Fairfax attacked in the first days of January, 1646, in exceptionally cold weather. Honourable conditions of surrender had been first offered to the Governor, but were refused, and he prepared to fight to the end.

'In extreme bitter cold weather and snow' the Parliamentary forces moved forward, and, after examining the town as closely as they could, decided to take it by storm. Additional troops were ordered up to strengthen the besiegers, and Sir Thomas Fairfax sent for a squadron to prevent any help reaching the Royalists by sea. On Sunday evening 'the soldiers were all drawn out; about seven at night forlorn hopes were set, the evening very mild, as at midsummer, the frost being newly gone; the word was given: _G.o.d with us_.... About 11 o'clock at night the storm began.'

Three separate attacks were made simultaneously on different parts of the town, and though the besieged fought bravely, they fought in vain, and by the next morning all but the Castle and the little fort above were in the hands of the enemy. Sir Hugh Pollard, the Governor (Sir Edward Seymour was at this time taking part in the defence of Exeter), had been wounded the night before, and, realizing that his position was hopeless, 'after some dispute, 'he surrendered on Fairfax's terms, and yielded himself and his officers prisoners, the common soldiers being set at liberty to repair to their dwellings.'

The fort above Kingswear, commanded by Sir Henry Cary, was protected by strong bulwarks, and the defence being very well carried out, the garrison obtained better terms. 'To save time,' writes Fairfax to the House of Peers, 'I willingly condescended to let Sir Henry Cary march away with the rest, leaving the arms, ordnance, ammunition, with all provisions.'

This was all accomplished on the Monday, and on the evening following the attack the Parliament was in full possession of the town.

CHAPTER VIII

Kingsbridge, Salcombe, and the South Hams

'On the ninth day of November, at the dawning in the sky, Ere we sailed away to New York, we at anchor here did lie; O'er the meadows fair of Kingsbridge, then the mist was lying grey; We were bound against the rebels, in the _North America_.

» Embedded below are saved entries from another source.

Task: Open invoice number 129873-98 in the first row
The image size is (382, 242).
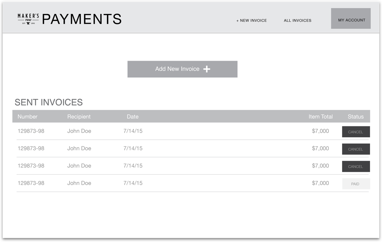Action: tap(31, 131)
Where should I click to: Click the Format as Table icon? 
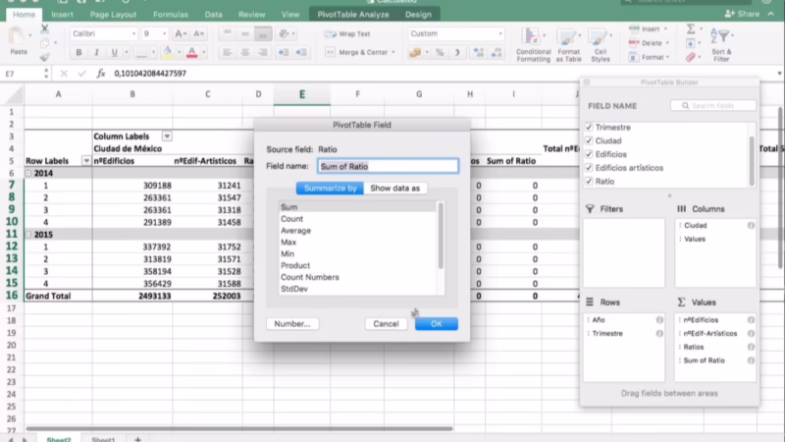(x=568, y=43)
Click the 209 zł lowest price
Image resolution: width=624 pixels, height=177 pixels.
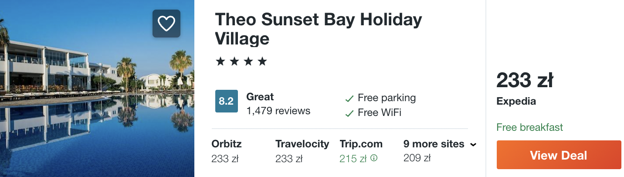[x=417, y=158]
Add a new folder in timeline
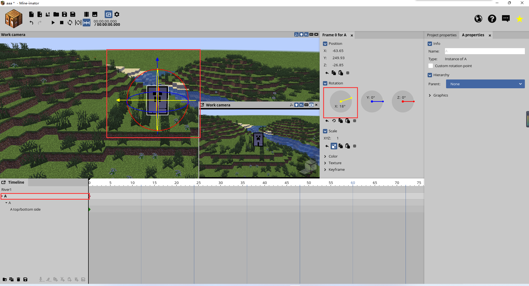 [5, 279]
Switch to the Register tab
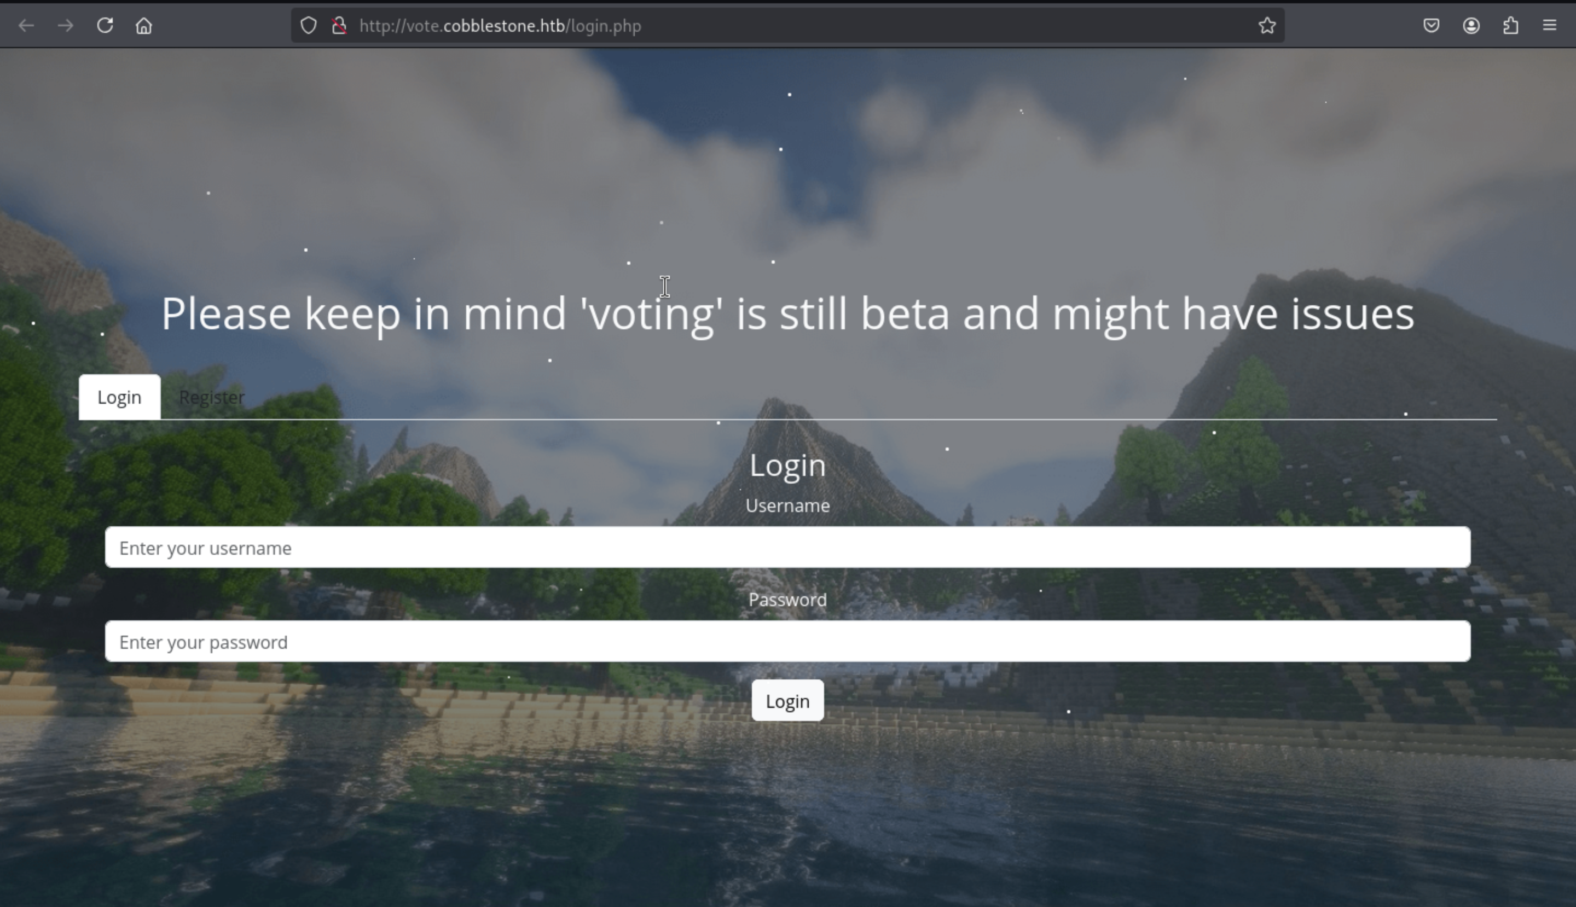The height and width of the screenshot is (907, 1576). 212,397
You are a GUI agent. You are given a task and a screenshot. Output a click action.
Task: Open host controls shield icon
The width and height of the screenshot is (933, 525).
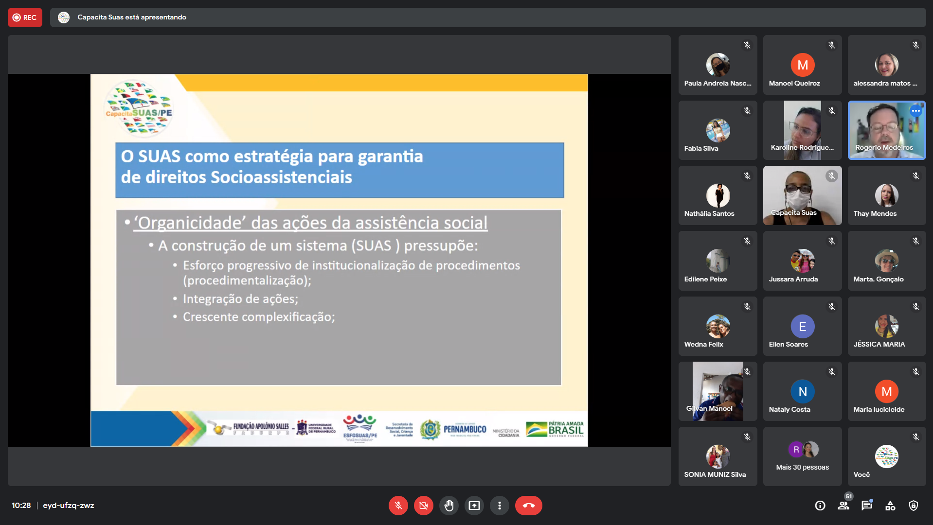(914, 506)
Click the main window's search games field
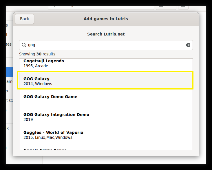This screenshot has width=212, height=170. 101,5
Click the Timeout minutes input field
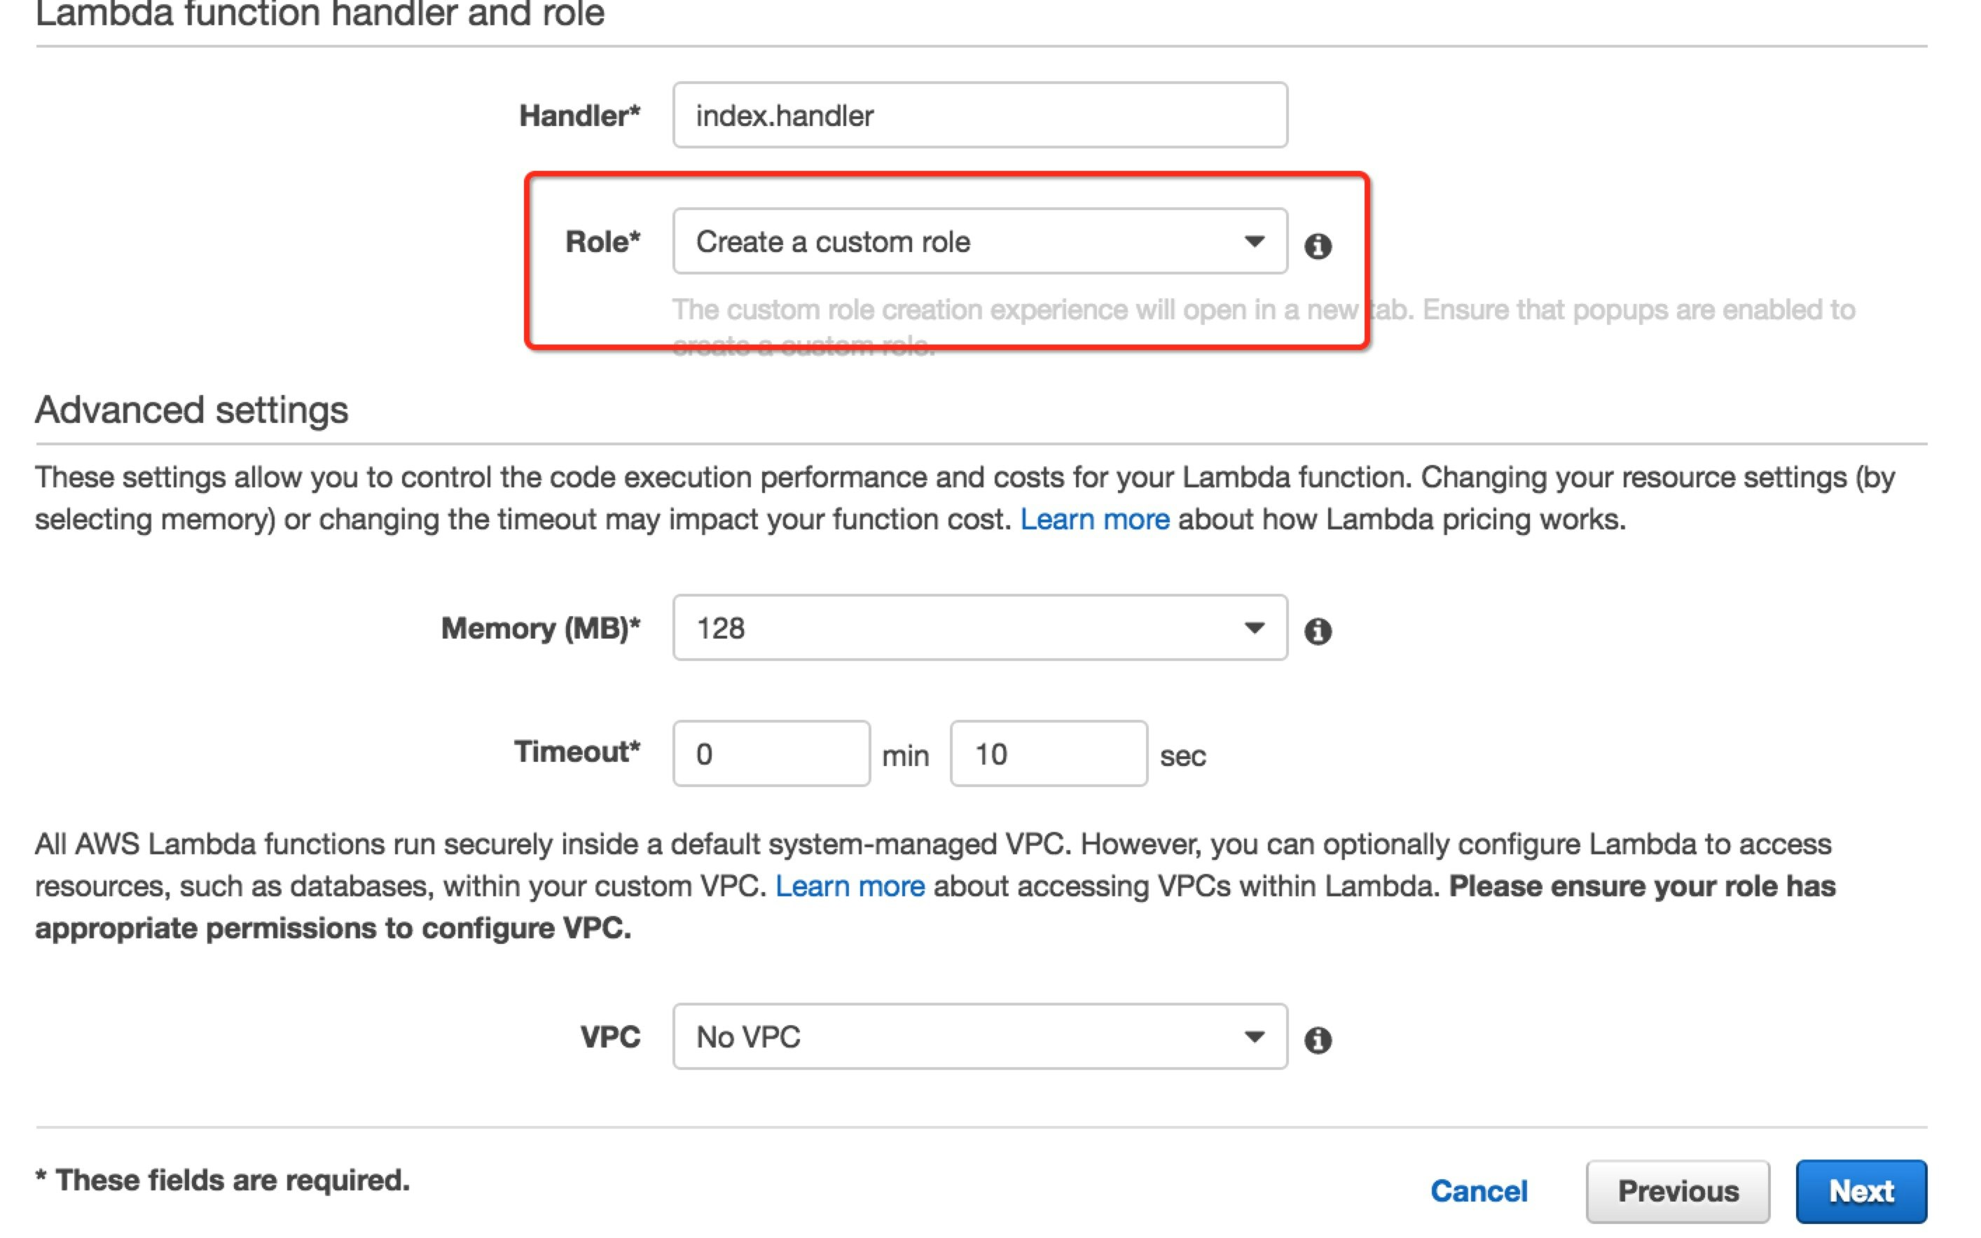This screenshot has width=1981, height=1238. [771, 753]
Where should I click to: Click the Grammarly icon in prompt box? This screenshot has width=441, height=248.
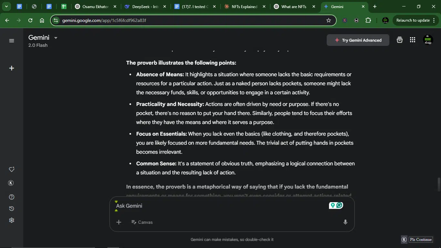[339, 205]
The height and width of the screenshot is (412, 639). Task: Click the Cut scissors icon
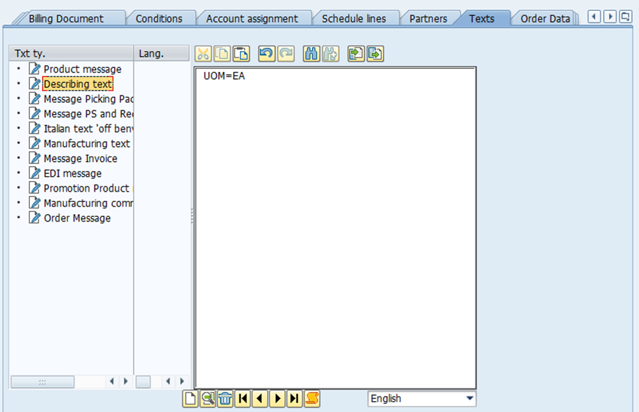pyautogui.click(x=204, y=54)
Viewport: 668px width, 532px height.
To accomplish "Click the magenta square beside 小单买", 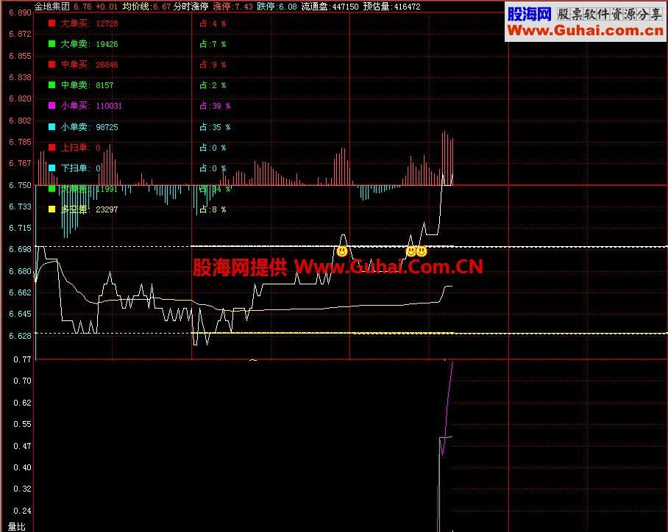I will (51, 106).
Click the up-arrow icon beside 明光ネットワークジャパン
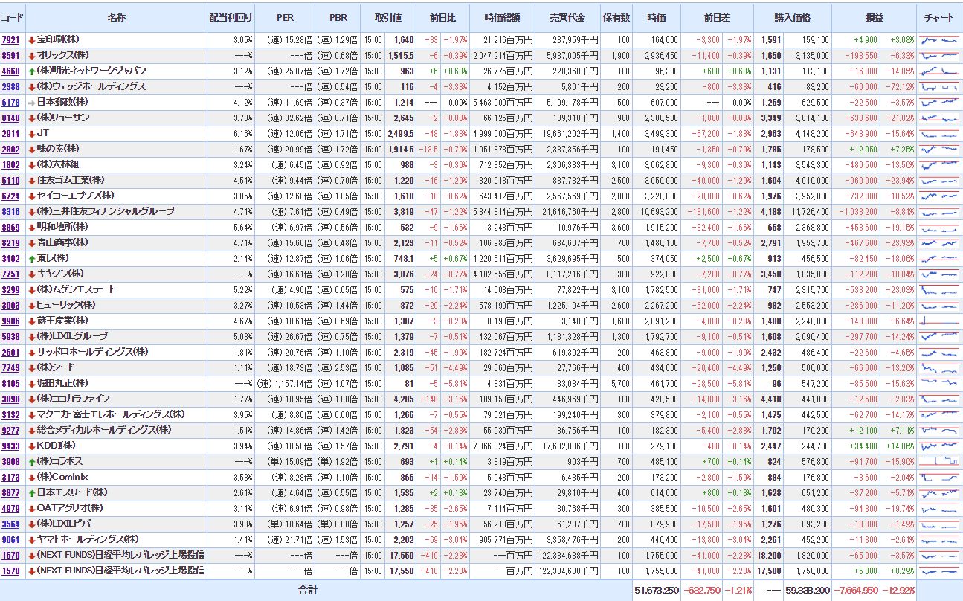The height and width of the screenshot is (601, 963). pos(32,71)
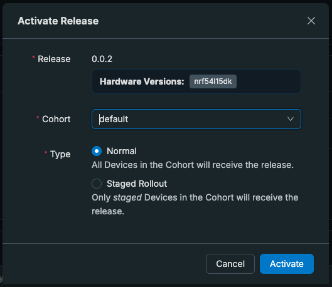Click the 'Only staged Devices' description text

[195, 204]
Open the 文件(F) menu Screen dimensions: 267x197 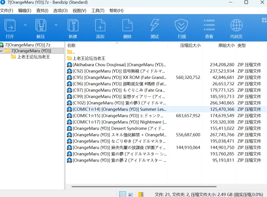7,10
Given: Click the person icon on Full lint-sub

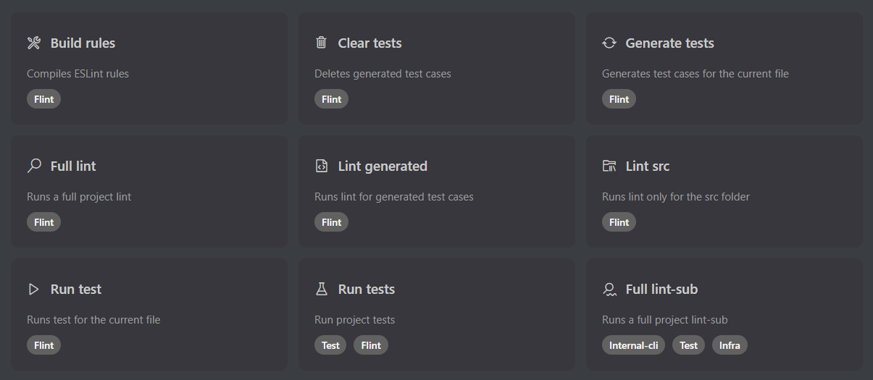Looking at the screenshot, I should [x=609, y=289].
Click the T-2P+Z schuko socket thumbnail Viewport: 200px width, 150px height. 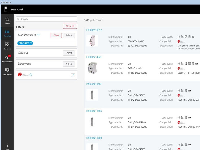(92, 68)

O, so mournful was the parting of the soldiers and their wives, For that none could say for certain they'd return home with their lives.

Then the women they were weeping, and they curs'd the cruel day That we sailed against the rebels, in the _North America_.'

_Farewell to Kingsbridge._

Kingsbridge lies in a fold of the hills that rise beyond the head of the creek running inland from Salcombe Harbour, and seen from the water it is very picturesque--the houses cl.u.s.tered together and clinging to the slope, and the spire of St Edmund's Church standing out against the still, green background. Mr Mason has written of 'the mists on the hills, and the gulls crying along the valley,' by Kingsbridge, and this exactly sums up its individuality. It has the peculiar atmosphere of a sea-town, but why, precisely, it is difficult to say.

The Fore Street is steep and winding, and on one side stands a church which, without any very striking feature, is quietly impressive. It is a cruciform building, and a steeple rises from the centre. A chapel, dedicated to St Edmund, King and Martyr, stood on this spot before the year 1250; but it was rebuilt and aisles were added by the Abbot and monks of Buckfast in the beginning of the fifteenth century. In the south transept of the present church are remains of early English work, and the font is Early English. Hagioscopes slant through the chancel walls from the aisle on either side. The very unusual name of a benefactress must be noticed--Tryphena Tobys.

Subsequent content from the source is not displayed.